The creation of security concepts is an elaborate process and requires not only technical but also comprehensive methodological prior knowledge of the IT Basic Protection of the Federal Office for Information Security (BSI). For many areas, however, this procedure is too elaborate and complicated. RS7 - a lean information security management system (ISMS) - offers an efficient preliminary step to basic protection.

Our society is increasingly dependent on information. If certain data has been accidentally or intentionally deleted, manipulated or disclosed, this can have significant consequences for individuals, companies and public authorities. To adequately and comprehensively protect sensitive information, a systematic approach is essential. To this end, the German Federal Office for Information Security (BSI) has drafted the IT Basic Protection (IT-Grundschutz), which aims to secure defined information networks. Its application is mandatory for federal authorities.

RS7: The simple ISMS

Anyone who is currently implementing or planning a security concept in accordance with the IT Basic Protection is familiar with the problem: The BSI's creation procedure is solid and reliable, but at the same time it is lengthy and so complex that external support is frequently necessary.

As a lean and simple information security management system (ISMS), RS7 is aimed at all those for whom an application of the IT Basic Protection is not yet required. These are, for example, municipalities, those responsible for individual IT processes or work areas that want to quickly secure ongoing business processes without having to go through the complex approach of the IT Basic Protection. Other potential users include larger SMEs, associations or organizations similar to public authorities that are not obligated to comply with the IT Basic Protection but want to achieve rapid security gains with a tried-and-tested procedure.

Certification in seven steps

RS7 offers an easy-to-understand procedure in seven steps with explanations and templates for documentation. The system has a modular structure in order to map the organizational and technical conditions on site as realistically as necessary and as abstractly as possible. On this basis, necessary measures can be identified and implemented without delay, so that a noticeable increase in information security can be achieved with little effort.

• The first step, “kick-off”, is the starting signal for the RS7 process: In a structured meeting with all relevant stakeholders, the users explicitly define which business process and which information network they want to protect.
• In the second step, the organization creates rough starting conditions: The management level provides the required resources, designates roles and standardizes IT service processes.
• Unusually early in the RS7 process, in step three, comes the sensitization of employees: Attentive team members who can recognize and deal with anomalies and contact the right people bring a considerable increase in security.
• The critical data is then identified: Which information is so important for the business process that it must not be lost, changed or disclosed?
• Step five derives protection objects from this previously defined critical data, on which the data is processed or stored.
• For these protection objects, specific safety measures are derived in the next step according to the RS7 measures catalog.
• In optional step seven, a certificate follows.

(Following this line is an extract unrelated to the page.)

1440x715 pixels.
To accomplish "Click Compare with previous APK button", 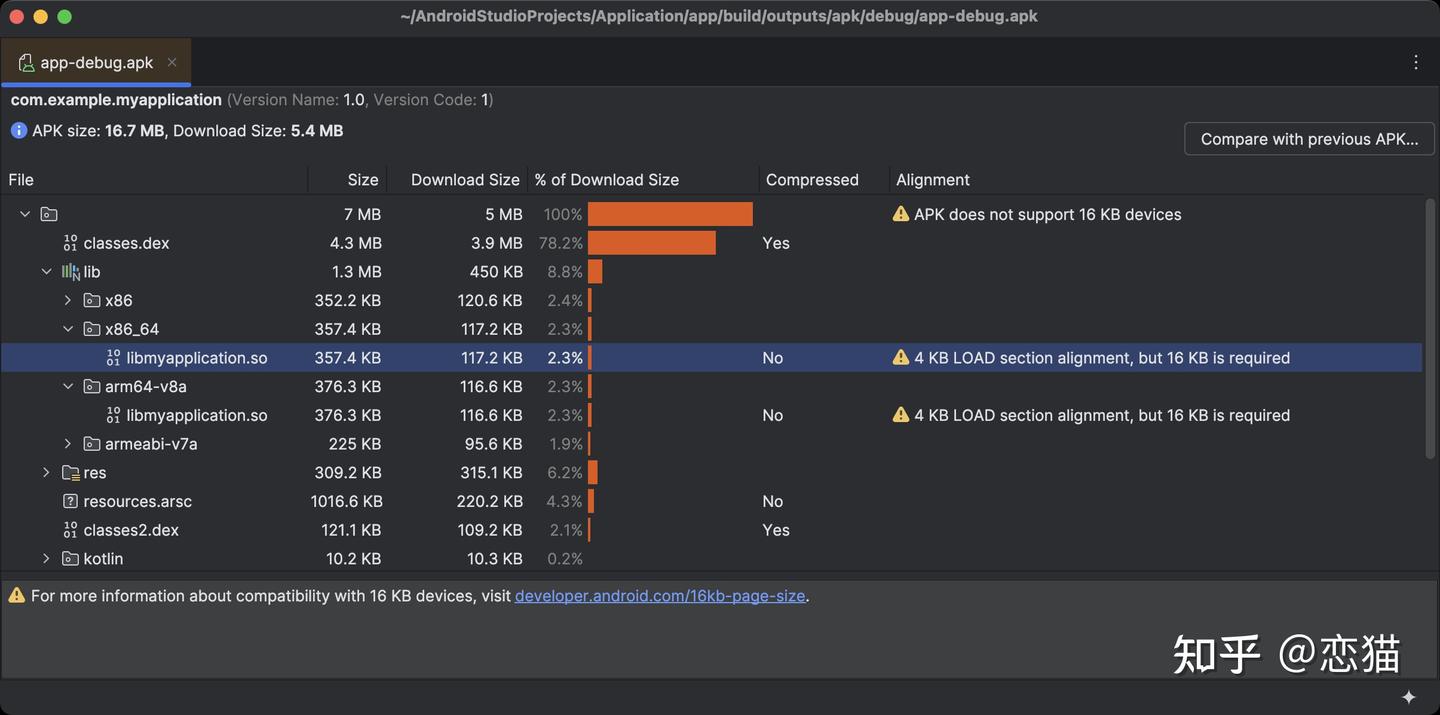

A specially developed tool accompanies the implementation of RS7. It supports all steps with explanations, examples and tools so that the entire process can be tracked and managed.

The big advantage of RS7?

The process is fast, simple, inexpensive and effective in designing basic security. However, RS7 does not achieve the level of protection that the IT Basic Protection provides. The achievable RS7 certificate is not an ISO 27000 certificate. On the other hand, the concept is highly compatible with the IT Basic Protection of the BSI: The documents generated in the RS7 tool are BSI-compliant, can be used directly and the generated security concept can be upgraded to IT Basic Protection level without significant additional effort.

With RS7, security is also not a project, but a process. Once the seven steps have been completed, at least the environment has changed, possibly the network to be protected has evolved, but the relevant risks have certainly changed. At this point, the security concept according to RS7 can be updated with a second run - or it can be seamlessly switched to the IT Basic Protection.

RS7 is not intended to be an alternative to the IT Basic Protection, but offers a convenient introduction to the complex topic of information security as a preliminary step. Important and sensitive data can be protected against unspecific threats quickly and with a low use of resources.